Ride faster, and into the wind.


----------



## idividebyzero (Sep 25, 2014)

vinegar


----------



## 127.0.0.1 (Nov 19, 2013)

clean them
wet them
microwave 4 minutes
then toss in washing machine


----------



## scepticshock (Jun 6, 2005)

Interesting ideas. Nuking them should kill the germs.


----------



## SpeshulEd (Oct 29, 2013)

The perms are going to be difficult. Might want to try a leave-in conditioner and then use a hair straigtener after the wash.


----------



## WHALENARD (Feb 21, 2010)

After you wash them run another cycle. Drop some colloidal silver in and turn your washer off. Let them soak for a bit then finish the cycle. This will work on all synthetic clothing for about 30 uses. Works great, silver is non toxic to us but lethal to bacteria, yeast, etc.


----------



## scepticshock (Jun 6, 2005)

Thanks for the suggestion. I don;t think I can stop the cycle on my side loader, but maybe I can try soaking in the colloidal silver first. Will using Clorox damage the fabric? I figured that might kill everything, but could kill the chamois too.


----------



## 127.0.0.1 (Nov 19, 2013)

clorox will destroy your clothes easily

just nuke 'em

skip the colloidal silver bs
unless you are looking to become a moonbat smurf
or Paul Karason wannabe
https://en.wikipedia.org/wiki/Argyria

won't kill you but your gooch could turn blue, and it's forever.


----------



## WHALENARD (Feb 21, 2010)

Lol!
Lots of good synthetic techwear come with silver strategically stitched in for this reason.


----------



## 127.0.0.1 (Nov 19, 2013)

WHALENARD said:


> Lol!
> Lots of good synthetic techwear come with silver strategically stitched in for this reason.

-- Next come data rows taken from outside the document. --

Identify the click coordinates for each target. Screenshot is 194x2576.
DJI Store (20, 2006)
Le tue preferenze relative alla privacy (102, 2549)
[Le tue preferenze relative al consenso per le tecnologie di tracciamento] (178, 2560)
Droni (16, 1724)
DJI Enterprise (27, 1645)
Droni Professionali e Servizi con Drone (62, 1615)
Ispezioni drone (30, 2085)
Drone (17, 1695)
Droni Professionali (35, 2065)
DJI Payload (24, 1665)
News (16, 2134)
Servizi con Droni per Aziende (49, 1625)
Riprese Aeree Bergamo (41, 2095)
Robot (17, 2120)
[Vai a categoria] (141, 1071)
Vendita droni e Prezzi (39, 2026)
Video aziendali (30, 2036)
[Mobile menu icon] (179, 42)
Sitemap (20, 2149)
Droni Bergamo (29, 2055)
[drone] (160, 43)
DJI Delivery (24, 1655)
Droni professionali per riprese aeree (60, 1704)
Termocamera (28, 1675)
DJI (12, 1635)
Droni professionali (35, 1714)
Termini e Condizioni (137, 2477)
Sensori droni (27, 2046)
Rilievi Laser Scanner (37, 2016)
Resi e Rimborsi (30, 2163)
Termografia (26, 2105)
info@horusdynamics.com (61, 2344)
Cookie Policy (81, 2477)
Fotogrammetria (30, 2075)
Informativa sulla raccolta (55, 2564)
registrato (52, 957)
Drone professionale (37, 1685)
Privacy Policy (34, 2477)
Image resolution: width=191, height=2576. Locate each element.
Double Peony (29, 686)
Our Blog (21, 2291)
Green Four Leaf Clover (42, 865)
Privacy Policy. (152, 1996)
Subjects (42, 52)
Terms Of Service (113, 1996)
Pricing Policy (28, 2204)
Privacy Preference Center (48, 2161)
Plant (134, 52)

but it isn't colloidal silver now, is it ? big difference


----------



## WHALENARD (Feb 21, 2010)

I can't tell if you're being serious or not. Colloidal silver is merely silver in solution. It's been used for it's antimicrobial properties for over 1200 years.


----------



## Dexter-01 (Sep 30, 2016)

While colloidal silver has been shown to sometimes work to limit the growth of bacteria, it definitely does build up in your system as your body has no mechanism for removing silver. However this hasn’t stopped people from marketing it as a “natural” cure and antibiotic despite it being proven toxic to human. Now I doubt that soaking your chamois it it will have any effect at all on you, I’d much rather use something like isopropyl alcohol for disinfection, or try a commercially available product for stinky laundry. 
That’s the great thing about products sold commercially for a specific purpose. They actually have to pass testing and regulations unlike things sold as “supplements” which manage to bypass almost all regulations.


----------



## WHALENARD (Feb 21, 2010)

One would have to consume a hell of a lot silver to acheive 5-50ppm shown to be toxic. Like maybe a silver smith breathing in silver dust all day. Yet I've never heard of a poisoned silver smith. I'm sure synthesized chemicals approved by our very non corrupt agencies are less toxic.


----------



## twodownzero (Dec 27, 2017)

Dexter-01 said:


> While colloidal silver has been shown to sometimes work to limit the growth of bacteria, it definitely does build up in your system as your body has no mechanism for removing silver. However this hasn't stopped people from marketing it as a "natural" cure and antibiotic despite it being proven toxic to human. Now I doubt that soaking your chamois it it will have any effect at all on you, I'd much rather use something like isopropyl alcohol for disinfection, or try a commercially available product for stinky laundry.
> That's the great thing about products sold commercially for a specific purpose. They actually have to pass testing and regulations unlike things sold as "supplements" which manage to bypass almost all regulations.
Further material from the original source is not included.